Please count the lines below that contain the word "label", and reply with only that number.
_ _ _ _ _
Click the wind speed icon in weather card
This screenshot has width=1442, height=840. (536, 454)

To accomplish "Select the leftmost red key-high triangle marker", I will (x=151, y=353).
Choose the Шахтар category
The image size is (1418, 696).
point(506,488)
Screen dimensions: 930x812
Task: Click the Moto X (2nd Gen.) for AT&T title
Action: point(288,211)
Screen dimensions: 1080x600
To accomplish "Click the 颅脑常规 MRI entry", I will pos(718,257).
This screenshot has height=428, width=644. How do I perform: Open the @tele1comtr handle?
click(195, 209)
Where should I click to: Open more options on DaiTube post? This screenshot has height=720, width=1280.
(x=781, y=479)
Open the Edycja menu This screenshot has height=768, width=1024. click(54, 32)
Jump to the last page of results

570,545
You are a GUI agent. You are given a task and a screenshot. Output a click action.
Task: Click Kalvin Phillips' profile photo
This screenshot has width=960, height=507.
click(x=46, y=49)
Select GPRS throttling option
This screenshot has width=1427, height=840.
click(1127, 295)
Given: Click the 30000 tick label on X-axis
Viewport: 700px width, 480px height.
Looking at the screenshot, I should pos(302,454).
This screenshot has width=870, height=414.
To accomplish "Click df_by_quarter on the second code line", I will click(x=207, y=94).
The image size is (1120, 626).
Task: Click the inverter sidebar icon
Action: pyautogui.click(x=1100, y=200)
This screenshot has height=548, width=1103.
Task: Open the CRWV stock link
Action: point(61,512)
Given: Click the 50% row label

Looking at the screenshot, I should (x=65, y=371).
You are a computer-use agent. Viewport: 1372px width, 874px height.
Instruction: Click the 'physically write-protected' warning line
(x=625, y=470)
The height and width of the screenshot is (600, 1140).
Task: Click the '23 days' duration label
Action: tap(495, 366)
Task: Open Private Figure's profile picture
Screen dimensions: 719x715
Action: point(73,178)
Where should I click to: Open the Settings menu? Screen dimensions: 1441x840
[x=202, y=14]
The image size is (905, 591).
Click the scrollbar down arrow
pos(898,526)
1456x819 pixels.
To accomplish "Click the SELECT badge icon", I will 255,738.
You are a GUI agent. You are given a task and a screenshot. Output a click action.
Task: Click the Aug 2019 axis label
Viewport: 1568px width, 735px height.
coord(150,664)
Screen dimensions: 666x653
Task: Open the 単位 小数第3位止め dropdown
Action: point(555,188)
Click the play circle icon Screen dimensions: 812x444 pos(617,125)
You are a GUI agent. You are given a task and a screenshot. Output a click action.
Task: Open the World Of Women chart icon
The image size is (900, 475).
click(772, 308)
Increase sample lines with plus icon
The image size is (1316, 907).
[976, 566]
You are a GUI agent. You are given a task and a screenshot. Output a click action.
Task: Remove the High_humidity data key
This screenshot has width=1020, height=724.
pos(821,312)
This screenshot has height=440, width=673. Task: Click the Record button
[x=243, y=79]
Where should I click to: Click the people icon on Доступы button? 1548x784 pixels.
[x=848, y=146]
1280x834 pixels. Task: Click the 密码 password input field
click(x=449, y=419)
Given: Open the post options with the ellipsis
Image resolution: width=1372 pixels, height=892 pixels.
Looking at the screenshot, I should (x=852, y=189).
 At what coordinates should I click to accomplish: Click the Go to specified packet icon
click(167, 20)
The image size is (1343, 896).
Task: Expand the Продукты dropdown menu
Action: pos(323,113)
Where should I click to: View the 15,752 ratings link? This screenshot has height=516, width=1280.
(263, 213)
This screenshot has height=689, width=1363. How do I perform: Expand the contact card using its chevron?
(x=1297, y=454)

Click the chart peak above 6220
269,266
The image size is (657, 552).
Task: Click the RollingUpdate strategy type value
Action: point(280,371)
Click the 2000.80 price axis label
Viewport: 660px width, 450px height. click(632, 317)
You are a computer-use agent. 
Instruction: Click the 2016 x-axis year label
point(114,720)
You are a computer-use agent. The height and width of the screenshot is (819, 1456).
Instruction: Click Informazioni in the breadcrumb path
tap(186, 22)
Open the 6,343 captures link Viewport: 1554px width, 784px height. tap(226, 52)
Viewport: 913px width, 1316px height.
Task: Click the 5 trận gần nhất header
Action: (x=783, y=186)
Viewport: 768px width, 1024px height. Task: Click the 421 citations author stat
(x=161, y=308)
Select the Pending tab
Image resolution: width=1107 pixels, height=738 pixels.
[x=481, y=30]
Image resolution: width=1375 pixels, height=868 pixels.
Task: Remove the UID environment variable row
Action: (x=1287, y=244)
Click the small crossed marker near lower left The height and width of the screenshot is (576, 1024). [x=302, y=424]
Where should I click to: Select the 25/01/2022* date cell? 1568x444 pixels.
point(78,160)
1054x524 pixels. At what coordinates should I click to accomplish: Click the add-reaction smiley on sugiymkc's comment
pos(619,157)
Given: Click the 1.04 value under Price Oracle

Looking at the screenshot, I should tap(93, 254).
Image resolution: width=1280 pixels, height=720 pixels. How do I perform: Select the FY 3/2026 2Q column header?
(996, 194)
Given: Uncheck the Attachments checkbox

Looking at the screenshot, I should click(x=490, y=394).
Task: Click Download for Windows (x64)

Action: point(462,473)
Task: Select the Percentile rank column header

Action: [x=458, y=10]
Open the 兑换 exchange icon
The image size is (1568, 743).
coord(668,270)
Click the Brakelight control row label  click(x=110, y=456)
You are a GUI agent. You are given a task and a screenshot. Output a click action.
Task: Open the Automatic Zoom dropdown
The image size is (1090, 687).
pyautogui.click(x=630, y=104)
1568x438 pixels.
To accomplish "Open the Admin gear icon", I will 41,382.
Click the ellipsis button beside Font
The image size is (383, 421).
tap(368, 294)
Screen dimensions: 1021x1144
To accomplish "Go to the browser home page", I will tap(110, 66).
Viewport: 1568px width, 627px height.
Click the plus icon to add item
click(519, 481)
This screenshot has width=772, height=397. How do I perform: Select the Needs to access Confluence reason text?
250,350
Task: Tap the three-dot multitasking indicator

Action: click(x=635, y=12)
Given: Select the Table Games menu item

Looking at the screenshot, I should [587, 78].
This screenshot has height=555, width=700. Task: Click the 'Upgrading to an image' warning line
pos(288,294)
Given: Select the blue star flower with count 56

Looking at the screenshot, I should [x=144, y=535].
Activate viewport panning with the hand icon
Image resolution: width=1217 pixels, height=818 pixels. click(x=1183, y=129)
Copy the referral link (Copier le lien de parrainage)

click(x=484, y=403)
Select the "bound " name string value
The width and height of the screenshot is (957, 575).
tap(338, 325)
_ _ _ _ _
• _WORKED ANSWER_: 7